• [Problem requirements]: Reproduce only the lines of the material below that start at the line containing "789x516 pixels." and stop at the line containing "The height and width of the screenshot is (897, 1919).". Keep both end lines.

• [Given data]:
- Opening Delimiter -
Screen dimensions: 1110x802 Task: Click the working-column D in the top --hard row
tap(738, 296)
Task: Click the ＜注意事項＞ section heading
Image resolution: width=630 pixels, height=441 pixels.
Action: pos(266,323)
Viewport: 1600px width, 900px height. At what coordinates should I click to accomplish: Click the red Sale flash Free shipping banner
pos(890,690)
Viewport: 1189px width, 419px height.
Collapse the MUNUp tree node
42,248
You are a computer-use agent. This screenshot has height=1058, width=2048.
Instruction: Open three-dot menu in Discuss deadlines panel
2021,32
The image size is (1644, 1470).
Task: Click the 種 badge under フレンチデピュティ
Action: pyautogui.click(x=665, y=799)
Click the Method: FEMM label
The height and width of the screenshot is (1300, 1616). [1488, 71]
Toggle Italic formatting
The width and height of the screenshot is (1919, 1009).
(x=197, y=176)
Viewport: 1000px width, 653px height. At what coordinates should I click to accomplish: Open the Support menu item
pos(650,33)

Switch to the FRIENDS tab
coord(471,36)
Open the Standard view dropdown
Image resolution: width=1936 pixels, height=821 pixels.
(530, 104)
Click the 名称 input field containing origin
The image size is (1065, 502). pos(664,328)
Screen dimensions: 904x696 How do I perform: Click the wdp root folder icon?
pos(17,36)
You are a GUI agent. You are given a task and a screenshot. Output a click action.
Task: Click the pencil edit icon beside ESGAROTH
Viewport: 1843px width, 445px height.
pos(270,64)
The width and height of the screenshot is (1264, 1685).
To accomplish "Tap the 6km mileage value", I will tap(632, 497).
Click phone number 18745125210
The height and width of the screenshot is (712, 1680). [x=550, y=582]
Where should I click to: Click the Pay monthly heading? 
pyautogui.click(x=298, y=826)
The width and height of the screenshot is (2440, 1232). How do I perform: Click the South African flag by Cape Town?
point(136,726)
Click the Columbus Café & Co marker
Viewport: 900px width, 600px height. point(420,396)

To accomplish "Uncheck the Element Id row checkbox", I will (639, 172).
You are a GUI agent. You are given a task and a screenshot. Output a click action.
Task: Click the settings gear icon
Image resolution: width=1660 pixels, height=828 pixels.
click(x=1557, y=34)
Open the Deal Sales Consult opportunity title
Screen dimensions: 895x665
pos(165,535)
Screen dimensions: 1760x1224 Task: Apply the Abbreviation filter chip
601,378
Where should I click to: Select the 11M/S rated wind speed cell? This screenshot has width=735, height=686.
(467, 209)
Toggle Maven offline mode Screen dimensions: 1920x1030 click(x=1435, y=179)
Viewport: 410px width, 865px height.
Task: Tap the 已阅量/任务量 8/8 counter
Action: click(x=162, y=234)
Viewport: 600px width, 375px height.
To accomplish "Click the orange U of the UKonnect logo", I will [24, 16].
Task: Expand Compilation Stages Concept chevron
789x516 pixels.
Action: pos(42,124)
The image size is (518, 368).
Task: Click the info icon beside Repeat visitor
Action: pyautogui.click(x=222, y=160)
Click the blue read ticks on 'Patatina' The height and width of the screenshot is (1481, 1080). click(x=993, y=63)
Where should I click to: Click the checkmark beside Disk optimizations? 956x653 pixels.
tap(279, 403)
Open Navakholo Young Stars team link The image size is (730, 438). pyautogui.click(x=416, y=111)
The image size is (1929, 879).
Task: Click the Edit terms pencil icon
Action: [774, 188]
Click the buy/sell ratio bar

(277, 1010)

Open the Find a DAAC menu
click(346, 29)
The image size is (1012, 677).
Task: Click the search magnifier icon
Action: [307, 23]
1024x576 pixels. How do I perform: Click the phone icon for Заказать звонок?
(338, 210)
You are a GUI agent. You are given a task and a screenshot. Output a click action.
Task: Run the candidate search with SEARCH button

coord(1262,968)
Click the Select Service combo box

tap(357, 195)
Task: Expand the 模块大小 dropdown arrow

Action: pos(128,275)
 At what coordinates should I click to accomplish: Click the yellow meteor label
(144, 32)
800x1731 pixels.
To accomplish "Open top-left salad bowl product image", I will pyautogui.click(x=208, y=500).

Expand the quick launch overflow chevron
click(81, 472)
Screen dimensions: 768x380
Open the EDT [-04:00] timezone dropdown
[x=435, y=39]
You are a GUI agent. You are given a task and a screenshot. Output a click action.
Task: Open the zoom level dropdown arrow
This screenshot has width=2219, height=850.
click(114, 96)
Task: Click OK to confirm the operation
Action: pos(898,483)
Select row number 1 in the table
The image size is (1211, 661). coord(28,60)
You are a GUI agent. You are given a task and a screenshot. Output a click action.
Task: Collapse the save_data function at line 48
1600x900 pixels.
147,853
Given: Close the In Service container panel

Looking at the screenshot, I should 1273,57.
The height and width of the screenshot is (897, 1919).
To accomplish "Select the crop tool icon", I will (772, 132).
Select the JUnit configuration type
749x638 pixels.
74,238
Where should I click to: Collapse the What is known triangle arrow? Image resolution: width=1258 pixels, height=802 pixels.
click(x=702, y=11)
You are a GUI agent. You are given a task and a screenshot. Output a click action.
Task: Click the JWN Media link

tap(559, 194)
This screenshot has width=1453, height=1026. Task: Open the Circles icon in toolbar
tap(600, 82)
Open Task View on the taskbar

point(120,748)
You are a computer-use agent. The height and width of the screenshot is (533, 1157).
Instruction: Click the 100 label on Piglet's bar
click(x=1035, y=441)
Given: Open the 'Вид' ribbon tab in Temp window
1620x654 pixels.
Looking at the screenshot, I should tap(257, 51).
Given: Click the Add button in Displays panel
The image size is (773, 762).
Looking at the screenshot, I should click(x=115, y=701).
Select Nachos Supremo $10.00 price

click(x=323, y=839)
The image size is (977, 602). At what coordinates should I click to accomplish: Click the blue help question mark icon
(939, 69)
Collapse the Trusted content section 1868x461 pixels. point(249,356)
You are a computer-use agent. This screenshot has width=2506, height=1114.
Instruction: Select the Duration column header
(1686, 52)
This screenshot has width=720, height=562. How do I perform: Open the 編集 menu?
- Closing Delimiter -
• [Task answer]:
789x516 pixels.
Action: pos(42,124)
The image size is (518, 368).
Task: Click the info icon beside Repeat visitor
Action: pyautogui.click(x=222, y=160)
Click the blue read ticks on 'Patatina' The height and width of the screenshot is (1481, 1080). click(x=993, y=63)
Where should I click to: Click the checkmark beside Disk optimizations? 956x653 pixels.
tap(279, 403)
Open Navakholo Young Stars team link The image size is (730, 438). pyautogui.click(x=416, y=111)
The image size is (1929, 879).
Task: Click the Edit terms pencil icon
Action: [774, 188]
Click the buy/sell ratio bar

(277, 1010)

Open the Find a DAAC menu
click(346, 29)
The image size is (1012, 677).
Task: Click the search magnifier icon
Action: [307, 23]
1024x576 pixels. How do I perform: Click the phone icon for Заказать звонок?
(338, 210)
You are a GUI agent. You are given a task and a screenshot. Output a click action.
Task: Run the candidate search with SEARCH button

coord(1262,968)
Click the Select Service combo box

tap(357, 195)
Task: Expand the 模块大小 dropdown arrow

Action: pos(128,275)
 At what coordinates should I click to accomplish: Click the yellow meteor label
(144, 32)
800x1731 pixels.
To accomplish "Open top-left salad bowl product image", I will pyautogui.click(x=208, y=500).

Expand the quick launch overflow chevron
click(81, 472)
Screen dimensions: 768x380
Open the EDT [-04:00] timezone dropdown
[x=435, y=39]
You are a GUI agent. You are given a task and a screenshot. Output a click action.
Task: Open the zoom level dropdown arrow
This screenshot has width=2219, height=850.
click(114, 96)
Task: Click OK to confirm the operation
Action: pos(898,483)
Select row number 1 in the table
The image size is (1211, 661). coord(28,60)
You are a GUI agent. You are given a task and a screenshot. Output a click action.
Task: Collapse the save_data function at line 48
1600x900 pixels.
147,853
Given: Close the In Service container panel

Looking at the screenshot, I should 1273,57.
The height and width of the screenshot is (897, 1919).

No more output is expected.